Stored data entries
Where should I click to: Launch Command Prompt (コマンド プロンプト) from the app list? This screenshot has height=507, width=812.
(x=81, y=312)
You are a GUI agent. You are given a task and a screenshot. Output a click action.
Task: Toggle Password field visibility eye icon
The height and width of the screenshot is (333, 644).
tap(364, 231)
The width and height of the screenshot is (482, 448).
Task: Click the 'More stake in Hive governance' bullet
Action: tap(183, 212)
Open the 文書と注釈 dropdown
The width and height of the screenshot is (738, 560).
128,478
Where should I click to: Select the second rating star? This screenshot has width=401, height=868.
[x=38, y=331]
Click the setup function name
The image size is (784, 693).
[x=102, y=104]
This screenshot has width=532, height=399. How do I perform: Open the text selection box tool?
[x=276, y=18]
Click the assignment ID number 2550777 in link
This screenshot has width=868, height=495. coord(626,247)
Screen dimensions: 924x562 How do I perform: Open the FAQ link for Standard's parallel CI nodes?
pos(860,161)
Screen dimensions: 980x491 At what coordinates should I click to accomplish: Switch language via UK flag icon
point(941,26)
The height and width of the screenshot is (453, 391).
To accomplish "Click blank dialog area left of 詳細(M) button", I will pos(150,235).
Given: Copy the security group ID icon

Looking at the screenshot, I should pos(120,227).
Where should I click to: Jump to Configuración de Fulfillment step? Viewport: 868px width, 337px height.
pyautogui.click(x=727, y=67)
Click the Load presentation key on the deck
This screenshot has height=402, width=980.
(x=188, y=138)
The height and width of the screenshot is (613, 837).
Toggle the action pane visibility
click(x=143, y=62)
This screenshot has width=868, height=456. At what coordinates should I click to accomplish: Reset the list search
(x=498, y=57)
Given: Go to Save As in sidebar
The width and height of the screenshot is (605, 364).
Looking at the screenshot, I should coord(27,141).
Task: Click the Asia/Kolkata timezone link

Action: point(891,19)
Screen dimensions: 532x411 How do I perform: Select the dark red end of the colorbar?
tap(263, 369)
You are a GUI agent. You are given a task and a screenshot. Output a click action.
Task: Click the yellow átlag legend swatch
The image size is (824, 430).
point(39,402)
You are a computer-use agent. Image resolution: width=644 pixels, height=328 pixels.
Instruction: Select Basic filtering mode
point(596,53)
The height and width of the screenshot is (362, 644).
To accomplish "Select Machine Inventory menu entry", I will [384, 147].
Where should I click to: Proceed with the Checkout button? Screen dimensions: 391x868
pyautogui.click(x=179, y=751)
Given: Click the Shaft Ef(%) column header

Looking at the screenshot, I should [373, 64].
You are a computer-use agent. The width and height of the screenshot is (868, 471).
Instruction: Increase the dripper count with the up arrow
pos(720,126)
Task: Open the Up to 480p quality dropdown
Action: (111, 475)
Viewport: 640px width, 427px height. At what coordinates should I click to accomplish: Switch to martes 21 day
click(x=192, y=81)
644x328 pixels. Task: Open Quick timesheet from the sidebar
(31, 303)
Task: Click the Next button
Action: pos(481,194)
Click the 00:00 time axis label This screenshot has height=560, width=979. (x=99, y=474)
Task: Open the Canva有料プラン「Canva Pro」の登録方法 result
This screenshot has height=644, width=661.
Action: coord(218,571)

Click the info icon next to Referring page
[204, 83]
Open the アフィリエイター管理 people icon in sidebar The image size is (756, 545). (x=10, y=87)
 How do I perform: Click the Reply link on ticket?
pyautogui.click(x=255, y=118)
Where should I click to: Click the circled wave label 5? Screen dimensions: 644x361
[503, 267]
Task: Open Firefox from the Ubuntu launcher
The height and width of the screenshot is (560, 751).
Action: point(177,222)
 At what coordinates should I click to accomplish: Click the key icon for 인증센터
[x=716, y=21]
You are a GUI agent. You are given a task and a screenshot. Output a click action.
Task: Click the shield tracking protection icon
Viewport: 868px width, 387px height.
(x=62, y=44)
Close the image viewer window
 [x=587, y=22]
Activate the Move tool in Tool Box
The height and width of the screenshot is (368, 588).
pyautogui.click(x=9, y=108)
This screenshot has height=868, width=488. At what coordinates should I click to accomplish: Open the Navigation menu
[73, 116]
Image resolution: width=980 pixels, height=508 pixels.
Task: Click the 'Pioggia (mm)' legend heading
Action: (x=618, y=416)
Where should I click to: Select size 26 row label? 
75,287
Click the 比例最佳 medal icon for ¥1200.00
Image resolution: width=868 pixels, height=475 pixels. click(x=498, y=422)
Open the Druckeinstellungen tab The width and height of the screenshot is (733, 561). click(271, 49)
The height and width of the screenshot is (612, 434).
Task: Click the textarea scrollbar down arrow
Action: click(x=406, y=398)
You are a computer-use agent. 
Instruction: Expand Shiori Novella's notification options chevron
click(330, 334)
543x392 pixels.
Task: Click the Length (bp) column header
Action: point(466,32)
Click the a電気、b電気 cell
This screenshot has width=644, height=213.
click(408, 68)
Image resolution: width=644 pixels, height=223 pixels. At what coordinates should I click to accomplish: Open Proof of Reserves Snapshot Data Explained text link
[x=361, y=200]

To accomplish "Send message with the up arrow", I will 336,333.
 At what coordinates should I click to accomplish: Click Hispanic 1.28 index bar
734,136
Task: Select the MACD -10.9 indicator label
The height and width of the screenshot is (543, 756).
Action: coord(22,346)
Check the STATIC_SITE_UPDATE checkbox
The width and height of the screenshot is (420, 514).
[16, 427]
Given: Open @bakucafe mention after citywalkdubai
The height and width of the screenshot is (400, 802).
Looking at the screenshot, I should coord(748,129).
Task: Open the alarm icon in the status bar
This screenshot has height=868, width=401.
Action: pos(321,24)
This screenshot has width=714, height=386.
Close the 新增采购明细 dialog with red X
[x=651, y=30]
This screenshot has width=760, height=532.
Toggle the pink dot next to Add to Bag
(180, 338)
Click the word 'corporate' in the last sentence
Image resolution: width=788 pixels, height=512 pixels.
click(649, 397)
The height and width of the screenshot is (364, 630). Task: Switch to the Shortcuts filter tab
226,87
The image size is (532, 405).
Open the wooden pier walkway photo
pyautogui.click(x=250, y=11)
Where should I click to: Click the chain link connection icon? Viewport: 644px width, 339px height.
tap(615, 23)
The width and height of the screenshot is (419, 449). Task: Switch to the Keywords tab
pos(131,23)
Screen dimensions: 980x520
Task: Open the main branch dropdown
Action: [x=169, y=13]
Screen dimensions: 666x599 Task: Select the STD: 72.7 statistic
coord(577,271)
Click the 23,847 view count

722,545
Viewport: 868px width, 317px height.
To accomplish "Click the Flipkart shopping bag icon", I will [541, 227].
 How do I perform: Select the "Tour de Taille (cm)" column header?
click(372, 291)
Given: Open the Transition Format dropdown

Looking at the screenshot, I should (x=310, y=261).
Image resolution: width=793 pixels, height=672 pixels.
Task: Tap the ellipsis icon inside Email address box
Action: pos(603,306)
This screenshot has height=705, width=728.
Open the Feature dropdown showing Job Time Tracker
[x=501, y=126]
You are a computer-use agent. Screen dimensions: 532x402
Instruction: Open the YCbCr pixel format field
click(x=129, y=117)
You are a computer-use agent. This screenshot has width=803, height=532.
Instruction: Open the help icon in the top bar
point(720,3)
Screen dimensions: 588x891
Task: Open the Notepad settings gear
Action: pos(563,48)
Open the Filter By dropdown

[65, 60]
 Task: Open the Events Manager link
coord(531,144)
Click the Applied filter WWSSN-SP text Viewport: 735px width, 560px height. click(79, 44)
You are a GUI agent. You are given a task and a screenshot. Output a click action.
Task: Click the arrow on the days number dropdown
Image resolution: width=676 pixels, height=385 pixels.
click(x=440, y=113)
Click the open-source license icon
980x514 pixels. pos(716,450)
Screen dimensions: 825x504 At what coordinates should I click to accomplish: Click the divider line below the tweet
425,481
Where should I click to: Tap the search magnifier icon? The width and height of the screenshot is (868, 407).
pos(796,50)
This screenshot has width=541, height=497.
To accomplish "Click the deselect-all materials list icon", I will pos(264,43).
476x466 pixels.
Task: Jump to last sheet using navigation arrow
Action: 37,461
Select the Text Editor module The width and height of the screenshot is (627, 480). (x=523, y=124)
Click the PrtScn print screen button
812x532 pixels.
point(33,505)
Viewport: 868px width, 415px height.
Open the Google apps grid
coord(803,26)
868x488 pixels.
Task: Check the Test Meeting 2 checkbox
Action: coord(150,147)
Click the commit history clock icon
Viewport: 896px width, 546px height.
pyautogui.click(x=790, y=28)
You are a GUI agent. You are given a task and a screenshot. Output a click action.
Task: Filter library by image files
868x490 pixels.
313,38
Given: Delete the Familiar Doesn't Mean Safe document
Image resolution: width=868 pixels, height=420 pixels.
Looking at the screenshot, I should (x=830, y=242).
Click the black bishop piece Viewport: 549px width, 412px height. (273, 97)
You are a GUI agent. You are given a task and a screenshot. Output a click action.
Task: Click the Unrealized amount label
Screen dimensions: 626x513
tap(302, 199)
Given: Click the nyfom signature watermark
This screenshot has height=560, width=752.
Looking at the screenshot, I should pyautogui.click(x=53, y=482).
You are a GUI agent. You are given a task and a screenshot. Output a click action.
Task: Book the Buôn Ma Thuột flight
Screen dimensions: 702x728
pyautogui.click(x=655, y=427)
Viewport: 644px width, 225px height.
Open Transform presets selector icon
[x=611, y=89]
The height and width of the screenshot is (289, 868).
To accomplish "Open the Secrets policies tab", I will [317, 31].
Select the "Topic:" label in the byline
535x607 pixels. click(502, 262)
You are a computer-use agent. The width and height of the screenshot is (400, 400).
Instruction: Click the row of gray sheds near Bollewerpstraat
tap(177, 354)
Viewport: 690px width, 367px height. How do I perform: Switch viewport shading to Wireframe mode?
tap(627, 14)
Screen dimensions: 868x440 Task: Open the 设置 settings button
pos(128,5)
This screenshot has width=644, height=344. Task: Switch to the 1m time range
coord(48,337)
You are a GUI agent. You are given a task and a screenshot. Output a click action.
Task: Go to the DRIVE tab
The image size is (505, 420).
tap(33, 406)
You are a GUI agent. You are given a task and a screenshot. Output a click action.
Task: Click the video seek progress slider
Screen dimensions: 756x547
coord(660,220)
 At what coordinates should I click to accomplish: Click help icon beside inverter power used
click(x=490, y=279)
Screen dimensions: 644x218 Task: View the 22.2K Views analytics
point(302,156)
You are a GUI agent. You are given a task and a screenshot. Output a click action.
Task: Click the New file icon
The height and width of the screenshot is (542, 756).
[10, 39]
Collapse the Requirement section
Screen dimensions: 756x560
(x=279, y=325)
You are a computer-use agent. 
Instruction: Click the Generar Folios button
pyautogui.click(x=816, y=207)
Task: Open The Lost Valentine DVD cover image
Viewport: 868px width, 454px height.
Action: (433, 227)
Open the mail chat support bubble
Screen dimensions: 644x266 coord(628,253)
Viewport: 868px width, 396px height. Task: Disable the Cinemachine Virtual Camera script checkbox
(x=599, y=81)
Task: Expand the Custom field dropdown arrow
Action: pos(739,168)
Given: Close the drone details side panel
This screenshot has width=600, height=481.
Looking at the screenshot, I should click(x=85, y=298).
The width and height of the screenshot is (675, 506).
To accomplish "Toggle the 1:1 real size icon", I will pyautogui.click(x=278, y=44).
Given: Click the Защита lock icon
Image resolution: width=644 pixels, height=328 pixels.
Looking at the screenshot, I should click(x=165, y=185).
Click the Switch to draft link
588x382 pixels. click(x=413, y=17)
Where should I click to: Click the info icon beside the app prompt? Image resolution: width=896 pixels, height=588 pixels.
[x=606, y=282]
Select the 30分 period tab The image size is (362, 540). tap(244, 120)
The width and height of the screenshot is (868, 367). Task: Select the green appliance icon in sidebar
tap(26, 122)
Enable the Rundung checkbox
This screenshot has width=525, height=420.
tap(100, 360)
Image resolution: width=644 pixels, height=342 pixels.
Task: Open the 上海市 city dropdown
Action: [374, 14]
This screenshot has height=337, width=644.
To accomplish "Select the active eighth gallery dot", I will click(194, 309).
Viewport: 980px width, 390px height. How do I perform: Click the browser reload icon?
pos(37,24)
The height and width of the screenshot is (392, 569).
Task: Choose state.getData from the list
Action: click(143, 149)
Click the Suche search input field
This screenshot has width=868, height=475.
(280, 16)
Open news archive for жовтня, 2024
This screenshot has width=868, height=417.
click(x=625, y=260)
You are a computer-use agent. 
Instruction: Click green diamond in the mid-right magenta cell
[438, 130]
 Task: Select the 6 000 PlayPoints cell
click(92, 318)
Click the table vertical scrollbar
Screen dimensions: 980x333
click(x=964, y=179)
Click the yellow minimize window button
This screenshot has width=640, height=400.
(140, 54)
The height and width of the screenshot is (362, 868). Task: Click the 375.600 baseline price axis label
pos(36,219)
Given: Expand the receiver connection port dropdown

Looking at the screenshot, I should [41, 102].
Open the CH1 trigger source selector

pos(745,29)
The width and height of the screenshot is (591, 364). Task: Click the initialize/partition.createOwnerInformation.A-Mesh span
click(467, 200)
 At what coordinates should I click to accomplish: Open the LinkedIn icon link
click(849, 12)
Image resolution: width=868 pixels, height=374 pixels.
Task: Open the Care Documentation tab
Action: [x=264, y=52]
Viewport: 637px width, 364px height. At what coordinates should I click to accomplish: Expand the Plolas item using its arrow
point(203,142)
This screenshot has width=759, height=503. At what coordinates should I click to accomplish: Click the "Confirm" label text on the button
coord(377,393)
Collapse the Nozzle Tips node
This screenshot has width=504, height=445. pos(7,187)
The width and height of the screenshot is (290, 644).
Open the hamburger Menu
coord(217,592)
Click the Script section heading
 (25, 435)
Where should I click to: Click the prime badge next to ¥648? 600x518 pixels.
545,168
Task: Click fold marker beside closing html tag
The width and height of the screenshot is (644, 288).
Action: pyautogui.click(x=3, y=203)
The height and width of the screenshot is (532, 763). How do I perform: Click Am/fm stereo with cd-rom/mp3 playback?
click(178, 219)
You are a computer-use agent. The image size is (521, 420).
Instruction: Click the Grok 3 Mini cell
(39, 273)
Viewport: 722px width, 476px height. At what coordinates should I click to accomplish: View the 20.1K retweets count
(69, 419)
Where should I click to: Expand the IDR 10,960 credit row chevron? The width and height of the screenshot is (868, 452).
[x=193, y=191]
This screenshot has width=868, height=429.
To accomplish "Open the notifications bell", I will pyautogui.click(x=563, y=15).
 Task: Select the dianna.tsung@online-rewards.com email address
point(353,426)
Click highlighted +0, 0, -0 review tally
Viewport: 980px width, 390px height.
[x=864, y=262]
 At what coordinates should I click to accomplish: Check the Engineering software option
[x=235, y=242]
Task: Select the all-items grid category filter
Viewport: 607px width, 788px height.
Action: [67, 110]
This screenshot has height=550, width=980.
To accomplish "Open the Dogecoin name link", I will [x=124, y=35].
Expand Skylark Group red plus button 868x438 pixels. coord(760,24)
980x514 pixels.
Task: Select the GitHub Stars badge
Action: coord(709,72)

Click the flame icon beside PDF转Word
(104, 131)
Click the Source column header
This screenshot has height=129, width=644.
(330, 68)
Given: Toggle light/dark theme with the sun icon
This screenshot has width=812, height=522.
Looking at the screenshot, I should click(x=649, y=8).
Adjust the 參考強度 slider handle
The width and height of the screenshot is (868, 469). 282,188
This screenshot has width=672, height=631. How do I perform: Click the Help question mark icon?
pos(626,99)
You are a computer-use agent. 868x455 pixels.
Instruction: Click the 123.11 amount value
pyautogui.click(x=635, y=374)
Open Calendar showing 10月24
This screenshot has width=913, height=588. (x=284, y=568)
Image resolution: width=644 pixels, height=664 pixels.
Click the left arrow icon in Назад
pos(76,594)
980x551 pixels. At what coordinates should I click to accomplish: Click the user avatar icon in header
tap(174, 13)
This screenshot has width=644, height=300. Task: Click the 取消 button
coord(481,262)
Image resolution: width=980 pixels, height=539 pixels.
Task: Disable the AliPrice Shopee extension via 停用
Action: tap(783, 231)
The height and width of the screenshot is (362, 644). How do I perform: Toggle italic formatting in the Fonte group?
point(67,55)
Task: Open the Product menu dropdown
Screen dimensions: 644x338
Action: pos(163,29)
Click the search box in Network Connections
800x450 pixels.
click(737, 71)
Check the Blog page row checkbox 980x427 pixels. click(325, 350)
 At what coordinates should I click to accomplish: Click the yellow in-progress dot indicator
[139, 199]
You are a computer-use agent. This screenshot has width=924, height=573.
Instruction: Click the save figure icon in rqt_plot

**WORK ITEM:** Taking the records from the top, repeat each line exactly until you have repeated the line that contains "Task: Toggle Password".

**RESULT FOR THIS EXERCISE:**
Where should I click to: Launch Command Prompt (コマンド プロンプト) from the app list? This screenshot has height=507, width=812.
(x=81, y=312)
You are a GUI agent. You are given a task and a screenshot. Output a click action.
Task: Toggle Password field visibility eye icon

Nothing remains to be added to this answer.